▶ Exercise objective:
Every line of the listing that holds the word "agent" should be returned.
[Opening Task inputs section]
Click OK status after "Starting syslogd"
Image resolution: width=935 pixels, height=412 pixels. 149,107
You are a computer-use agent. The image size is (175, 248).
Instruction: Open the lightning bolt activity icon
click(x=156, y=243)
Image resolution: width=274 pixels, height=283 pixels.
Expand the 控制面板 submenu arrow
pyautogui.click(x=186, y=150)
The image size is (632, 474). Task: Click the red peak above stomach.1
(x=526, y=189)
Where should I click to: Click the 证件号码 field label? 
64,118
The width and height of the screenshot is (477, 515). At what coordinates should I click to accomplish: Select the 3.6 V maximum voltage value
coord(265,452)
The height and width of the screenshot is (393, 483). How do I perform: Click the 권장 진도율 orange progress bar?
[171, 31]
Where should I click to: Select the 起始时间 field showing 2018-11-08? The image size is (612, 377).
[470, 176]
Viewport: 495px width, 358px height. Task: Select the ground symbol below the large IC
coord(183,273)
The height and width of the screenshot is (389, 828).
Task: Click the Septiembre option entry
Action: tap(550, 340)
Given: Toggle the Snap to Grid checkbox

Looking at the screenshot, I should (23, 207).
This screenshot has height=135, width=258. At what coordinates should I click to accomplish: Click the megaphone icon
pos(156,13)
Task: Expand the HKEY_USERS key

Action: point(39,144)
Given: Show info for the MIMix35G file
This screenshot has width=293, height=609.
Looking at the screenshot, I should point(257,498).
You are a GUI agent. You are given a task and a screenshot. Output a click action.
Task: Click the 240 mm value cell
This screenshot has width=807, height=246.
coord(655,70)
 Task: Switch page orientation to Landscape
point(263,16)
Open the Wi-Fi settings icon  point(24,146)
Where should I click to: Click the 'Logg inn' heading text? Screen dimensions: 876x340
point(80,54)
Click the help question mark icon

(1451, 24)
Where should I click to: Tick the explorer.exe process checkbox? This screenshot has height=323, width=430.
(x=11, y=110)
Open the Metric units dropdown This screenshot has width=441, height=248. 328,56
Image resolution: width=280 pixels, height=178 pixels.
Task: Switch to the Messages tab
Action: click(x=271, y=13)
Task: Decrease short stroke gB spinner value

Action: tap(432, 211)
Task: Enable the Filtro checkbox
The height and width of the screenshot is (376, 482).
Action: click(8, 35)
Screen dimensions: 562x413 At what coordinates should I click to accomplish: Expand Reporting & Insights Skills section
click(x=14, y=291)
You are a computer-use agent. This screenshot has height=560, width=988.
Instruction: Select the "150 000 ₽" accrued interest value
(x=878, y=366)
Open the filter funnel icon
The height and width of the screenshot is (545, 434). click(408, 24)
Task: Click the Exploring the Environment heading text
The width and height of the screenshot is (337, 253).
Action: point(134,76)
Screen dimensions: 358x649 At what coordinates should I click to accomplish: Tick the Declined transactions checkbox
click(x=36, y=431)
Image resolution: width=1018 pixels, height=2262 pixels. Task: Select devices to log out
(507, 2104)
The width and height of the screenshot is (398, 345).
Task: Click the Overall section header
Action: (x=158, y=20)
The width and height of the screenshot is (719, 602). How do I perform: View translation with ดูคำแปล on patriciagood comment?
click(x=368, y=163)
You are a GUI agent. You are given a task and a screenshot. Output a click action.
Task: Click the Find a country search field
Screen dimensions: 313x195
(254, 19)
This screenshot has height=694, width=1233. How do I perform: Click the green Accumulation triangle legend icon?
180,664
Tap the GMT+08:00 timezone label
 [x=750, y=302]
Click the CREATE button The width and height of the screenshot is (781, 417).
[Closing Task inputs section]
▶ Task output:
You are a computer-use agent. The image size is (175, 248).
You are a GUI agent. You are given a task and a screenshot. Output a click action.
You are a computer-use agent. This screenshot has height=560, width=988.
You are a GUI agent. You are given a task and a screenshot. Output a click action.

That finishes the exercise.